Exercise task 1 |
In the records, starting at the line containing "Given: Focus the" and ending at the line containing "pos(338,464)", swap "Uncheck" for "Clear" and reproduce only those lines with nothing else changed.

┄┄┄┄┄┄┄┄┄┄┄┄┄┄┄┄┄┄┄┄

The appellants present two issues for our review. They contend that
the trial court erred by concluding that they lacked standing to contest the
annexation of the subject territory. In the alternative, they argue that the trial court
erred by concluding that the Commonwealth’s statutory annexation scheme does
not violate Section 2 of the Kentucky Constitution. We shall address these issues
in the order in which they were presented by the parties’ briefs.
The appellants contend that the trial court erred by concluding that
they lacked standing to contest the annexation of the subject property. We note at
the outset that issues involving standing are inherent in the concept of subject
matter jurisdiction. If the plaintiffs lack standing with respect to a particular claim,
the court is without jurisdiction to consider the issue they raise. The parties have
not disputed the broad authority of the trial court in this case to make factual
determinations that are decisive of the purely legal question of its own jurisdiction
or to dismiss the action if it determines that its jurisdiction has not been
established. See Berthelsen v. Kane, 759 S.W.2d 831 (Ky.App. 1988). We review
questions related to the court’s jurisdiction de novo.

┄┄┄┄┄┄┄┄┄┄┄┄┄┄┄┄┄┄┄┄

Exercise task 2 |
According to the excerpt on the annexation appeal, why does a lack of standing prevent the court from considering a claim?

Dataset rows |
┄┄┄┄┄┄┄┄┄┄┄┄┄┄┄┄┄┄┄┄

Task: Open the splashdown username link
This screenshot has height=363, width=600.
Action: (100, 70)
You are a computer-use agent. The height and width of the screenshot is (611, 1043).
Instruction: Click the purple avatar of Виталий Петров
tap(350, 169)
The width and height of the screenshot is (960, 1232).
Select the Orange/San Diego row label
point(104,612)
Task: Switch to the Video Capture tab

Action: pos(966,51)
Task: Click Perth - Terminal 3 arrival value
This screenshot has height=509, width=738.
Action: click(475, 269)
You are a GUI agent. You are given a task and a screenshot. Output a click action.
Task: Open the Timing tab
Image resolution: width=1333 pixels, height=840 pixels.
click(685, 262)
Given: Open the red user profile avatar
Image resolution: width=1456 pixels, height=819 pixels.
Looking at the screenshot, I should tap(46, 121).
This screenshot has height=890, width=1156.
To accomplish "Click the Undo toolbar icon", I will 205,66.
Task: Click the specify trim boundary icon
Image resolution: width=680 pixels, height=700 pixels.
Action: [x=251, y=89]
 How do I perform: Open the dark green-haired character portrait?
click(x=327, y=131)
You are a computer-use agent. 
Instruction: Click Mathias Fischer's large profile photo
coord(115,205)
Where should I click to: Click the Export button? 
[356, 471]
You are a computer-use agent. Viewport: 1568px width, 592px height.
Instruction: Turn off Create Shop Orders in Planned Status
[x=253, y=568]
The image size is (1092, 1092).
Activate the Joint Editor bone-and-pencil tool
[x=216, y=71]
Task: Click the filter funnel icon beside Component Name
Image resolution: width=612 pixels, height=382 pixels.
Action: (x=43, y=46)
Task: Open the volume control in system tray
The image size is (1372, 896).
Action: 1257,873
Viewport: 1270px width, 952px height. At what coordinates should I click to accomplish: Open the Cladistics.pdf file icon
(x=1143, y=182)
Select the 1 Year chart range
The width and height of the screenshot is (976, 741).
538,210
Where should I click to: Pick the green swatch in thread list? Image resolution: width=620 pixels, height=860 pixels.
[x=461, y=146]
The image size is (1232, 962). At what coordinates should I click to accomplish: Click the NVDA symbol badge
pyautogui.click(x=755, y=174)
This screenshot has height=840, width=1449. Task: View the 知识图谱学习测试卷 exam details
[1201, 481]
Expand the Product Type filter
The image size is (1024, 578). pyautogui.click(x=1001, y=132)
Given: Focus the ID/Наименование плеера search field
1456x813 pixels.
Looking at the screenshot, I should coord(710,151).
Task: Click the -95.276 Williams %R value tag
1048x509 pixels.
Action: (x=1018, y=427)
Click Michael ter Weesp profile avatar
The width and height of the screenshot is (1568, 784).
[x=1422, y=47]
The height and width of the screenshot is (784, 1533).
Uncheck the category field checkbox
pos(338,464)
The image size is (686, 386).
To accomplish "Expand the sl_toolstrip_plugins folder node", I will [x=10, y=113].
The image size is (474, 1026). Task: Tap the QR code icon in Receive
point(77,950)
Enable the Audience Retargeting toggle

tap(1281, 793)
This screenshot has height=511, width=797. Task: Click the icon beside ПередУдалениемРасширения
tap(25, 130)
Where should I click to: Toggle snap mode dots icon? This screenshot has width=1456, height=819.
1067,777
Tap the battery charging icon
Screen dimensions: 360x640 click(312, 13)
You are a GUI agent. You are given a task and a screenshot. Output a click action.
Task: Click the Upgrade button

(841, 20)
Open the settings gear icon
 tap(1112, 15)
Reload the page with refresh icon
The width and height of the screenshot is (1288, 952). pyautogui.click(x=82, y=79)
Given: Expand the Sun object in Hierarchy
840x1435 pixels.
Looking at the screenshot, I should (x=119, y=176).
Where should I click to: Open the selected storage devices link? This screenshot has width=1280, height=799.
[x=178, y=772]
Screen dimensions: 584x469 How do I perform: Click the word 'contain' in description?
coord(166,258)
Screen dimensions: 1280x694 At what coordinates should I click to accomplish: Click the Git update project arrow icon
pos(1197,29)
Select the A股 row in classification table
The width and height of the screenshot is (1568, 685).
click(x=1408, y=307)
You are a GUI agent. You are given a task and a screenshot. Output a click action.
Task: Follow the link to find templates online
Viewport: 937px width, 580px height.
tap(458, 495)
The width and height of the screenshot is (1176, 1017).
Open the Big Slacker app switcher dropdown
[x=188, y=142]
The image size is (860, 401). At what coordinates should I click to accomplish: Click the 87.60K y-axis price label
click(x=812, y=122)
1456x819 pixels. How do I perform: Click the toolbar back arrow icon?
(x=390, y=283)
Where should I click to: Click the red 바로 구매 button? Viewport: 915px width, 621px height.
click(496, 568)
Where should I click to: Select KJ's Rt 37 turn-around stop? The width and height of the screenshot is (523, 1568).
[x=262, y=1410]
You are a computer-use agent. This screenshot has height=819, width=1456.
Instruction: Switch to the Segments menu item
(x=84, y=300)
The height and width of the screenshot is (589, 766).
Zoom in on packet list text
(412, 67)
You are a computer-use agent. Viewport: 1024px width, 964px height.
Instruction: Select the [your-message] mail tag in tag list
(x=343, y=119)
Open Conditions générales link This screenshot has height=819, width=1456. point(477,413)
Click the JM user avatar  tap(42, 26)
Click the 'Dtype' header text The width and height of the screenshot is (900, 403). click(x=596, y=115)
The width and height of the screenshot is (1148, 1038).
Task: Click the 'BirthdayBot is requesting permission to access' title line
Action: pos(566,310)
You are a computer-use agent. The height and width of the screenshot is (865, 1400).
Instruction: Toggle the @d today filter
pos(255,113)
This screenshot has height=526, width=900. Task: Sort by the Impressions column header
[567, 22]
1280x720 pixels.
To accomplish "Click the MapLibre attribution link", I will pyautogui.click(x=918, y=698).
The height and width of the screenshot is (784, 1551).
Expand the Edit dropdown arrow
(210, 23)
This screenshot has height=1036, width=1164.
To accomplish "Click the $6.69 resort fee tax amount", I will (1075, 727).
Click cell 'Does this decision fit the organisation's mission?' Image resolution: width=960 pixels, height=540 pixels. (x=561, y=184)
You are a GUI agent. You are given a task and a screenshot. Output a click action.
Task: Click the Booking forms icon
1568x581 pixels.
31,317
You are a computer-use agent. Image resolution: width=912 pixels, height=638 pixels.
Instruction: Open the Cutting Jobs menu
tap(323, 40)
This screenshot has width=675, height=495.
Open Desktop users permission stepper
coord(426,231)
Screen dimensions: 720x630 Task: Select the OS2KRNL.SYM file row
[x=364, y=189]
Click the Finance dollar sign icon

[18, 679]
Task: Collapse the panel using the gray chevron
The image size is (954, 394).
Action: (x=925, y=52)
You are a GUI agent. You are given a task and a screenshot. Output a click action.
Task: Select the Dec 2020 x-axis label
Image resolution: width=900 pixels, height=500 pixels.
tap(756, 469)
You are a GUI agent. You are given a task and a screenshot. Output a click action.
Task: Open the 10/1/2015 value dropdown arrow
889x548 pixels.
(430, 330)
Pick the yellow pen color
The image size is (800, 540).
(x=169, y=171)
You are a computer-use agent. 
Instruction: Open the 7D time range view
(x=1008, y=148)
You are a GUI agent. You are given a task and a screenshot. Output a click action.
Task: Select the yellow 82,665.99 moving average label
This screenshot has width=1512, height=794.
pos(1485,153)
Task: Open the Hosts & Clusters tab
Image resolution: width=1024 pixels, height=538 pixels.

┄┄┄┄┄┄┄┄┄┄┄┄┄┄┄┄┄┄┄┄

Final answer 1 |
Given: Focus the ID/Наименование плеера search field
1456x813 pixels.
Looking at the screenshot, I should coord(710,151).
Task: Click the -95.276 Williams %R value tag
1048x509 pixels.
Action: (x=1018, y=427)
Click Michael ter Weesp profile avatar
The width and height of the screenshot is (1568, 784).
[x=1422, y=47]
The height and width of the screenshot is (784, 1533).
Clear the category field checkbox
pos(338,464)

Final answer 2 |
Standing is inherent in the concept of subject matter jurisdiction. If the plaintiffs lack standing for a particular claim, the court has no jurisdiction to consider the issue they raise.